Verilen metin:
********************
21 Şubat 2016 Pazar

DİVAN-I KEBİR 2 CİLT 2070 İNCİ BEYİT

2070. Ey Tebrizli Tanrı Şems’i, cana (İnsana) ne şekerler (Tatlılık, içtenlik, sevimlilik) dökersin sen;

Tertemiz canlar (Mevleviler), senden başkasıyla uzlaşmazlar, senden başka hiç kimsecik onları huzura kavuşturamaz.

A hercai (Sevdiğini devamlı değiştiren) âşık, küpe (Geniş karınlı, dibi dar toprak kaba) başını koy, ayık, akıllı kişilerle düşüp kalkma, kavgacı kişilerle dost olma.

Ayık olan, aklı başında bulunan kişi, küpe benzer, savaştan, kavgadan başka bir şey bilmez;
Hâlbuki sen Ashâbı Kehf’in köpeğinin cinsindensin (Müminlerin peşini bırakmayan yapıda olansın), savaş, kavga yok sende.

O akıllı köpek meyhane (Mevlevi tekkesi) kapısına başvurdu, çünkü şekeri de o tapıda  (Yerde) gördü, tatlılığı da.

Hocam, şu güzelim yerden dışarı çıkma;
Seyir-seyran burada, sen de seyir-seyran ehlisin.

Nice çalgıyla neşelenip sarhoş olan var ki ahengi bıraktı da o helvalar yiyen tatlı, güzel dudaklara düştü gitti.

Başını küpe daya, testiyi küpün yanına koy, sıçrayıp kalkacaksan sıçra, kalk, küpün yanına var a kavgadan, gürültüden sarhoş olmuş kişi.
********************
Verilen kayıtlar:
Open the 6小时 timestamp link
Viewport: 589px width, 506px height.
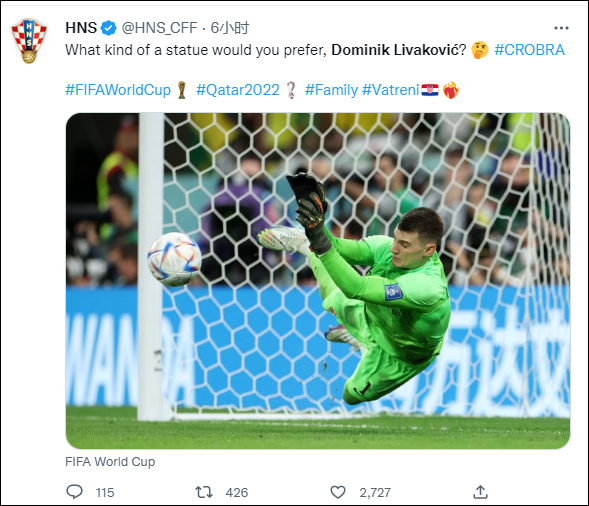click(230, 28)
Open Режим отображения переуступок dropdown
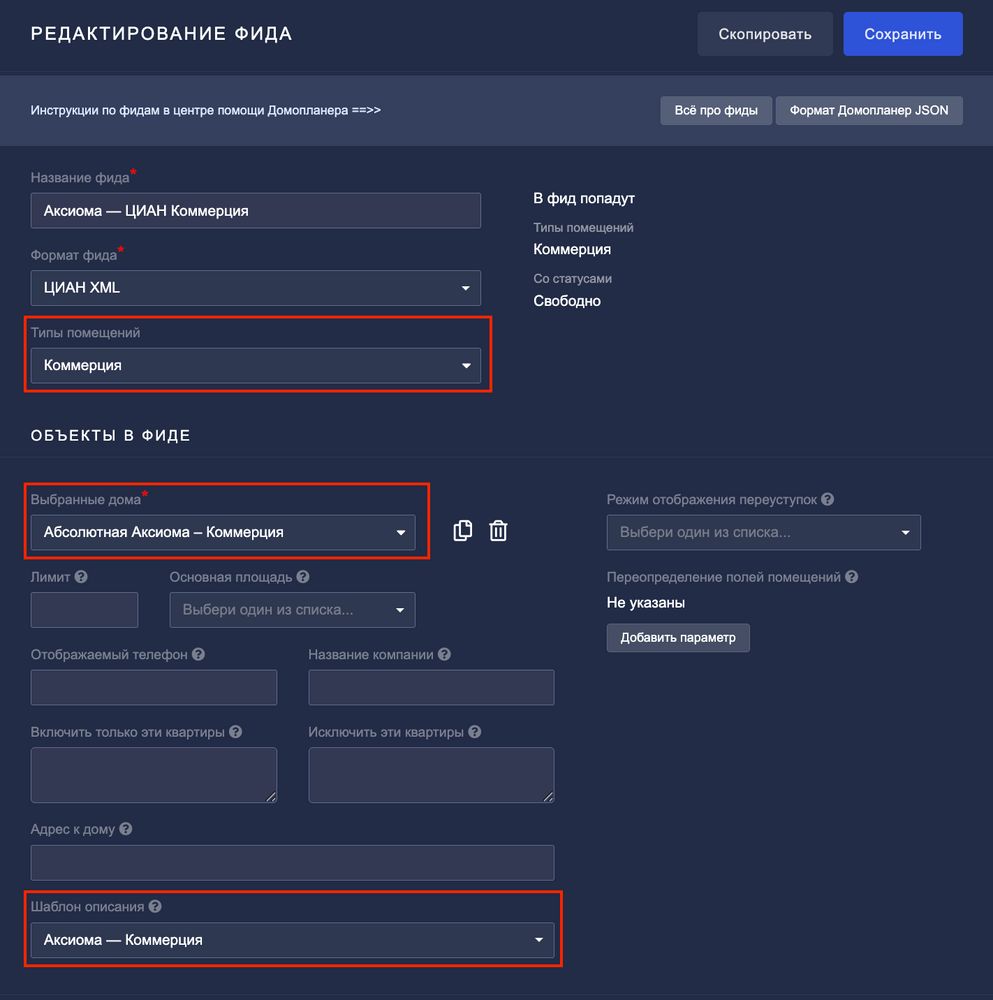The image size is (993, 1000). point(763,533)
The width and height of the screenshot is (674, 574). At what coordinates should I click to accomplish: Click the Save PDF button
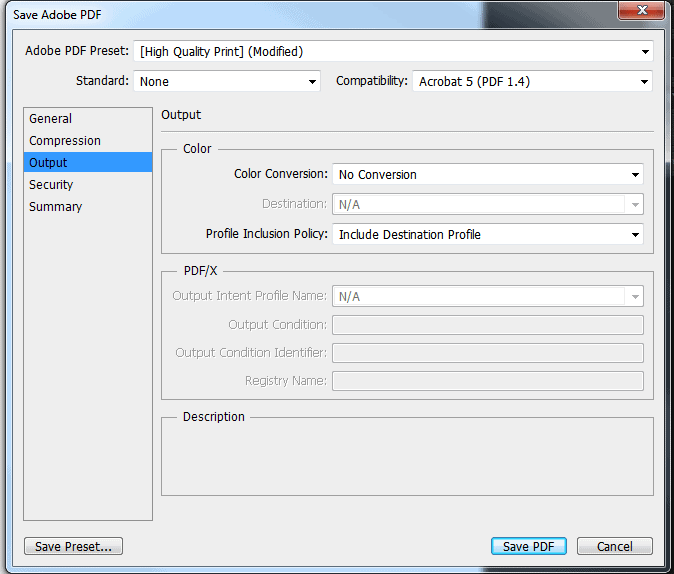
********************
Divan-ı Kebir metninde hemen ardından parantez içinde bir açıklama gelen ifadelerin tümünü, açıklamalarıyla birlikte metindeki sırasıyla yazın.

Tamamlanan görev:
- cana: İnsana
- şekerler: Tatlılık, içtenlik, sevimlilik
- Tertemiz canlar: Mevleviler
- hercai: Sevdiğini devamlı değiştiren
- küpe: Geniş karınlı, dibi dar toprak kaba
- Ashâbı Kehf'in köpeğinin cinsindensin: Müminlerin peşini bırakmayan yapıda olansın
- meyhane: Mevlevi tekkesi
- tapıda: Yerde